High-yield: Button battery lodged in the oesophagus → emergency rigid oesophagoscopy and immediate removal, never observation — risk of full-thickness necrosis, tracheo-oesophageal fistula and aorto-oesophageal fistula (fatal haemorrhage).


Complications

  • Aural: canal laceration, otitis externa, TM perforation, ossicular injury (from over-zealous instrumentation), button battery → canal necrosis & stenosis.
  • Nasal: epistaxis, septal perforation & synechiae (battery), saddle nose, rhinolith, posterior displacement → aspiration.
  • Oesophageal (most serious):
    • Perforation → mediastinitis, surgical/cervical emphysema, retropharyngeal abscess.
    • Tracheo-oesophageal fistula.
    • Aorto-oesophageal fistula → massive, often fatal haematemesis (classically with batteries/sharp FB at aortic level).
    • Stricture (late, post-battery or post-perforation).

Key differentials

  • Unilateral foul nasal discharge in a child: FB vs choanal atresia (usually congenital, watery) vs antrochoanal polyp (older child, mucoid) vs sinusitis (usually bilateral).
  • Globus pharyngeus / lingering FB sensation: a scratch from a passed fish bone can mimic a retained FB — endoscopy normal; reassure after exclusion.
  • Dysphagia in adult with bolus impaction: always consider underlying stricture, web (Plummer-Vinson), eosinophilic oesophagitis, achalasia or carcinoma after removal.
  • Stridor + FB: airway (laryngo-tracheo-bronchial) FB vs large oesophageal FB compressing trachea.

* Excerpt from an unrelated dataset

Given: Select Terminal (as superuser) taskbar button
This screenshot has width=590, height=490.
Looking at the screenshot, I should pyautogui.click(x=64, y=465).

Recently asked / exam angle

  • Narrowest part & commonest site of oesophageal FB impaction = cricopharynx (~15 cm from incisors) — repeatedly asked.
  • Which FB should NOT be syringed?Vegetable/organic (swells with water). Also TM perforation & grommet are contraindications.
  • First step for a live insect in ear → instil oil/spirit/lignocaine to kill it before removal.
  • Coin orientation: oesophageal = face-on (round) on AP; tracheal = edge-on (sagittal) on AP.
  • Button battery in nose/oesophagus = emergency immediate removal; X-ray double-ring/halo sign; mechanism = liquefactive necrosis + electrical injury.
  • Rigid vs flexible scope: rigid (under GA) preferred for impacted, sharp, upper oesophageal FB and batteries.
  • Unilateral, foul, blood-stained nasal discharge in child = nasal FB.
  • Most dangerous oesophageal FB complication = aorto-oesophageal fistula (with battery/sharp object).
  • Smooth FB that reached stomach & asymptomaticobserve / allow to pass.

Quick mnemonics

  • "VEG never gets a WASH"VEGetable/organic FB → never WASH (syringe), it swells.
  • Button Battery = "Burns in a Blink, Bring it out" — emergency, immediate removal.
  • Coin: "Face the Front in the Food-pipe" — oesophageal coin is face-on (round) on the AP/frontal film.

Rapid revision

  1. Vegetable/organic FB → NEVER syringe (swells with water); use dry hook/suction under microscope.
  2. Live insect in ear → kill first with oil/spirit/2% lignocaine, then syringe or remove.
  3. Ear syringing contraindicated in TM perforation, organic FB, grommet in situ.
  4. Smooth round FB → pass a blunt hook behind it; never grasp with forceps (slips medially).
  5. Unilateral foul, blood-stained nasal discharge in a child = nasal FB.
  6. Button battery (nose/oesophagus) = emergency — immediate removal; liquefactive necrosis within hours.
  7. Button battery X-ray sign = double-ring/halo (frontal) + step-off (lateral).
  8. Cricopharynx (~15 cm from incisors) = narrowest part & commonest oesophageal FB site.
  9. Oesophageal coin = round/face-on on AP; tracheal coin = linear/edge-on on AP.
  10. Rigid oesophagoscopy (under GA) preferred for impacted, sharp, upper-oesophageal FB and batteries; flexible for smooth, lower FB.
  11. Smooth blunt FB in stomach, asymptomatic → observe, let it pass; sharp/battery/multiple magnets/long FB → remove.
  12. Worst oesophageal FB complication = aorto-oesophageal fistula (fatal haemorrhage); avoid barium if perforation/endoscopy planned.